VET:CC - Birchcliff Energy: Dividend Yield Falls Peyto And Whitecap Make More Sense

2024-01-19 09:31:15 ET

Summary

  • Birchcliff Energy cut its dividend by 50%, disappointing investors who were attracted to the high yield and large reserves.
  • The company's production guidance for Q4-2023 and 2024 was also lowered, indicating potential issues.
  • We tell you why you should have seen this coming a mile away and why other plays still make more sense, despite the drop.

With the era of mergers and acquisitions firmly upon the energy space, it is tough to find smaller plays that one can get behind. Birchcliff Energy Ltd. ( BIR:CA ) appeared to be one such residual company, and investors had a clearly defined story alongside a nice dividend.

Birchcliff January Presentation

They key things to like here were the high yield and a rather large set of 2P reserves.
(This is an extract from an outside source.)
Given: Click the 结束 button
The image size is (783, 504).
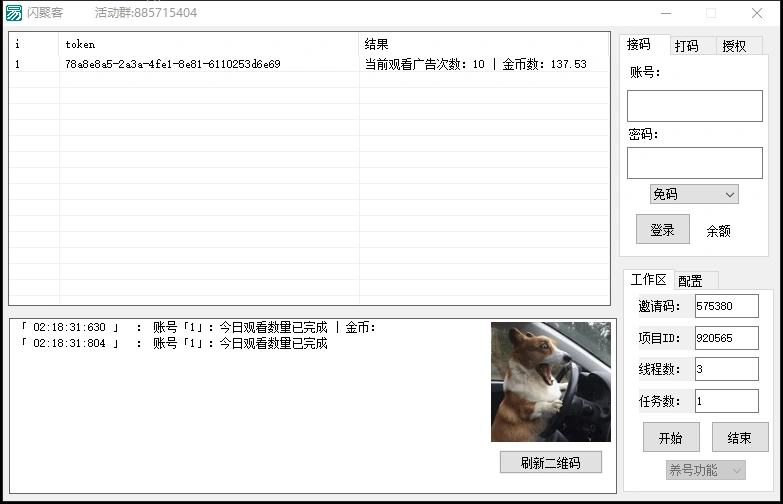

Birchcliff January Presentation

36 years is fairly uncommon outside of the oil sands, and the modest market capitalization meant that you had the potential for decent upside. You also got paid to wait, a fairly decent chunk, as the dividend in 2023 was 80 cents a year and that worked out to a nice double-digit yield. That dream was shattered yesterday as the company cut its dividend by 50%. We look at what went wrong and why the cut was not the only thing you should focus on.

What Happened To The Growth?

The first thing that investors paid attention to after they recovered from the dividend cut news, was the production guidance . Q4 2023 was estimated to be in the range of 76,000-77,000 barrels of oil equivalents, also known as BOE, a day. This is a big, big miss versus where consensus stood (and management had allowed to stand). At 81,000 BOE. Growth stories have hiccups and this one could be chalked to just that, but then Birchcliff also cut its 2024 numbers.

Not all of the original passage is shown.